◆ PROBLEM TO WORK ON
Write out the entries verbatim and leave the images out of the copy.

::::

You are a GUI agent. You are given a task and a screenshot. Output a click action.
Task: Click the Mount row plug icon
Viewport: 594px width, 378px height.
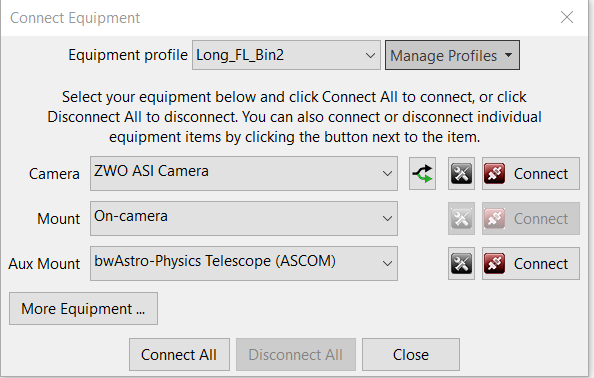tap(494, 219)
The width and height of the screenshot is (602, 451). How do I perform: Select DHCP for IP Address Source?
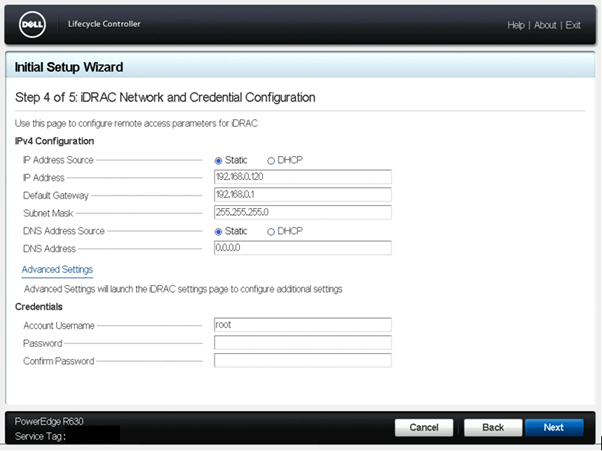point(270,160)
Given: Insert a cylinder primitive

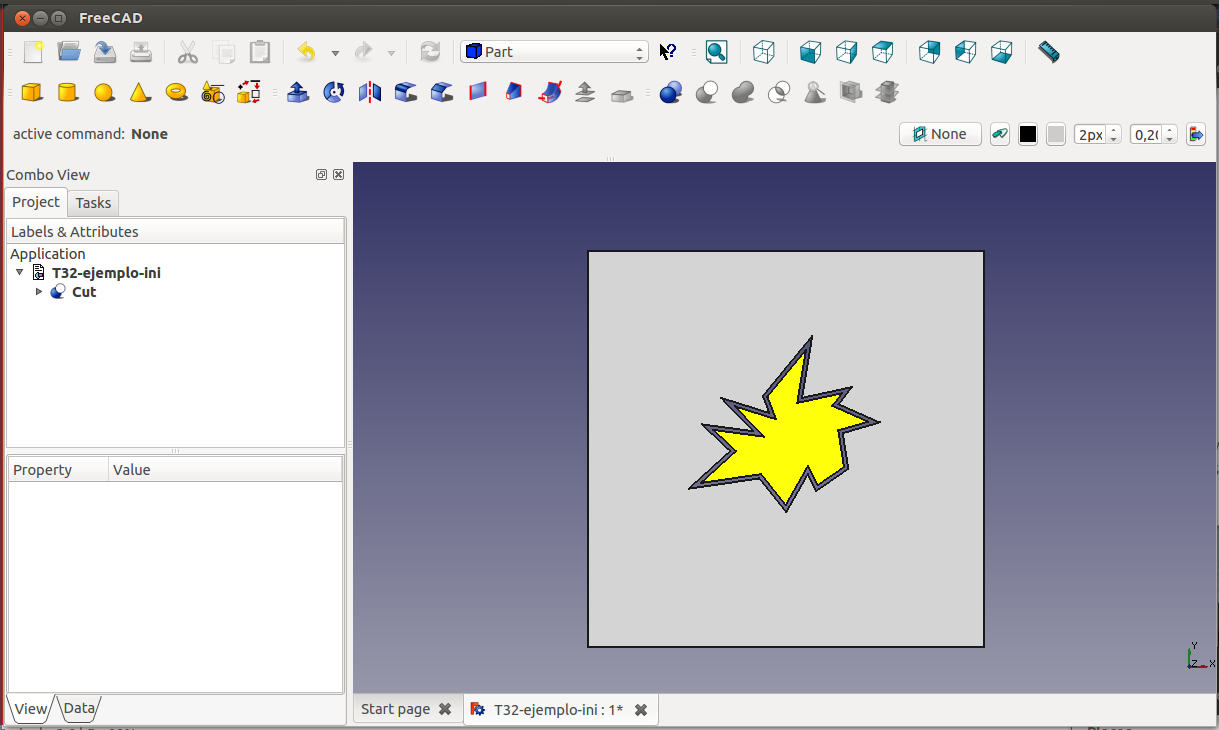Looking at the screenshot, I should (67, 93).
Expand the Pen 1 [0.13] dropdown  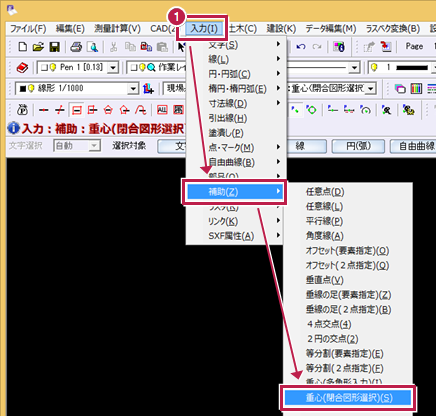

::::

◆ ANSWER SPACE
You are a GUI agent. You are given a task and a screenshot. Output a click action.
Task: Click the Mount row plug icon
Viewport: 594px width, 378px height.
tap(494, 219)
The width and height of the screenshot is (602, 451). How do I perform: Select DHCP for IP Address Source?
point(270,160)
Given: Insert a cylinder primitive

Looking at the screenshot, I should (67, 93).
Expand the Pen 1 [0.13] dropdown  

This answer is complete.